Invested in US Treasury Bonds with Deposits at SVB
Bond Values Plummet as Interest Rates Rise
Losses Increase While Returning Deposits to Customers
Bank Run Erupts Amid 'Cash Shortage' Rumors

Editor's NoteFinance is difficult. Confusing terms and complex backstories are all tangled together. Sometimes, you need to learn dozens of concepts just to understand a single word. Yet, finance is important. To understand the philosophy of fund management and consistently follow the flow of money, a foundation of financial knowledge is essential. Therefore, Asia Economy selects one financial issue each week and explains it in very simple terms. Even if you know nothing about finance, you can immediately understand these 'light' stories that turn on the 'light' of finance for you.

The bankruptcy of Silicon Valley Bank (SVB) on the 10th has intensified financial instability worldwide. Not only the United States but other countries are on high alert to contain the ripple effects. How did SVB, the 16th largest bank in the U.S., end up closing its doors?


SVB Invested in U.S. Treasury Bonds Using Customer Deposits
[Seungseop Song's Financial Light] How Did SVB End Up Bankrupt? [Image source=Reuters Yonhap News]

To understand the reason, we first need to know about SVB. SVB is a bank that started in Silicon Valley, California, USA. It is somewhat different from a typical bank. Instead of serving the general public, it targets startups. It grew rapidly by attracting deposits from startups in the region and had over 2,500 venture capital firms and 44% of healthcare and tech startups as customers.


The collapse of such a large bank is closely related to the Federal Reserve's (Fed) interest rate hikes. Generally, when the benchmark interest rate rises, loan interest rates increase, and banks benefit from a wider interest margin. However, if rates rise too much, fewer people want to borrow money. SVB was no exception. Business slowed down, and with high loan interest rates, Silicon Valley companies were reluctant to borrow, leading to deteriorating profitability.

□ □ □

_STATED GOAL A_
Copy out the part of the records that opens with the line containing "391x287 pixels." and closes with the line containing "I will point(366,224).", keeping every line unchanged.

Entries taken from a collection
□ □ □

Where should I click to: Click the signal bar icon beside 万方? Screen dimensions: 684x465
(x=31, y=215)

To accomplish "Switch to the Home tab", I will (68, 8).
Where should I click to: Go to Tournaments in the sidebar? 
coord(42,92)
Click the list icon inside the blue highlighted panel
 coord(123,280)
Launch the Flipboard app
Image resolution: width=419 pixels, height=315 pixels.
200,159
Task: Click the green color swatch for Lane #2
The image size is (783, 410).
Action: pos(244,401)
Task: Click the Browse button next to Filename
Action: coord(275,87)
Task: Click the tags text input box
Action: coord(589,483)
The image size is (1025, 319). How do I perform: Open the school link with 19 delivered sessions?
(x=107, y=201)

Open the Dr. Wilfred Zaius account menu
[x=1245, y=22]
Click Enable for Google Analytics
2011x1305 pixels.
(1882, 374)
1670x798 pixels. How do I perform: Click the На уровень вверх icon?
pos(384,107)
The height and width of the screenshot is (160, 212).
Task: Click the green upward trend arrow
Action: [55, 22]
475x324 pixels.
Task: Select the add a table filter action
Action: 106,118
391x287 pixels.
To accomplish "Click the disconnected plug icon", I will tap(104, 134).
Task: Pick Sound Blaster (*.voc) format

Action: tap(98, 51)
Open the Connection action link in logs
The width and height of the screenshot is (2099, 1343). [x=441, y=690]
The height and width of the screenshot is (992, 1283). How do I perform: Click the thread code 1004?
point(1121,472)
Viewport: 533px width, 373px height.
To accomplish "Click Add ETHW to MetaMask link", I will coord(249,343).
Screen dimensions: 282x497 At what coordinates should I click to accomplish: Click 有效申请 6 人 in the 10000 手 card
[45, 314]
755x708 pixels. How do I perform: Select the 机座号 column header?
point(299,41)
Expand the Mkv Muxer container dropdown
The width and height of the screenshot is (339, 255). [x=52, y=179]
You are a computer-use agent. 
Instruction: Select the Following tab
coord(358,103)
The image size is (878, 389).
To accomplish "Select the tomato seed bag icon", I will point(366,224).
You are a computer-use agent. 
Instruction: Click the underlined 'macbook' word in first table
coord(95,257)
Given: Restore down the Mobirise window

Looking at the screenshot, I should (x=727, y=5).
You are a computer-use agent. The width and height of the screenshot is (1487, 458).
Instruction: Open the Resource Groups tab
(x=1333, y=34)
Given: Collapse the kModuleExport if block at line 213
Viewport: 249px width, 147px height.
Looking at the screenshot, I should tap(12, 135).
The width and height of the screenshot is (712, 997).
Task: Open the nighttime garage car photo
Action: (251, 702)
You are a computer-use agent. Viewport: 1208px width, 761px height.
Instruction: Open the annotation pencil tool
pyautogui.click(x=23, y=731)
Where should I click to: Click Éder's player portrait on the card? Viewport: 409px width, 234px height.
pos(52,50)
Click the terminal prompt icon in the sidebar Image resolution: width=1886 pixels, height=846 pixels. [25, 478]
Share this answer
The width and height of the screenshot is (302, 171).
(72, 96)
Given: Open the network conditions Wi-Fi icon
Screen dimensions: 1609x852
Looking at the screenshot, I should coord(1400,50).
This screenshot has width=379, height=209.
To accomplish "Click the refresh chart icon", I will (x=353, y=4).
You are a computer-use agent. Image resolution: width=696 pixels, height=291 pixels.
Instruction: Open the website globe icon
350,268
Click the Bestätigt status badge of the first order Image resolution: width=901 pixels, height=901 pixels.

□ □ □

_STATED GOAL B_
In the article on SVB's collapse, write out the part that opens with the words containing "The collapse of" and closes with "to deteriorating profitability.", substituting "hesitant" for "reluctant".

_CORRECT ANSWER A_
391x287 pixels.
To accomplish "Click the disconnected plug icon", I will tap(104, 134).
Task: Pick Sound Blaster (*.voc) format

Action: tap(98, 51)
Open the Connection action link in logs
The width and height of the screenshot is (2099, 1343). [x=441, y=690]
The height and width of the screenshot is (992, 1283). How do I perform: Click the thread code 1004?
point(1121,472)
Viewport: 533px width, 373px height.
To accomplish "Click Add ETHW to MetaMask link", I will coord(249,343).
Screen dimensions: 282x497 At what coordinates should I click to accomplish: Click 有效申请 6 人 in the 10000 手 card
[45, 314]
755x708 pixels. How do I perform: Select the 机座号 column header?
point(299,41)
Expand the Mkv Muxer container dropdown
The width and height of the screenshot is (339, 255). [x=52, y=179]
You are a computer-use agent. 
Instruction: Select the Following tab
coord(358,103)
The image size is (878, 389).
To accomplish "Select the tomato seed bag icon", I will point(366,224).

_CORRECT ANSWER B_
The collapse of such a large bank is closely related to the Federal Reserve's (Fed) interest rate hikes. Generally, when the benchmark interest rate rises, loan interest rates increase, and banks benefit from a wider interest margin. However, if rates rise too much, fewer people want to borrow money. SVB was no exception. Business slowed down, and with high loan interest rates, Silicon Valley companies were hesitant to borrow, leading to deteriorating profitability.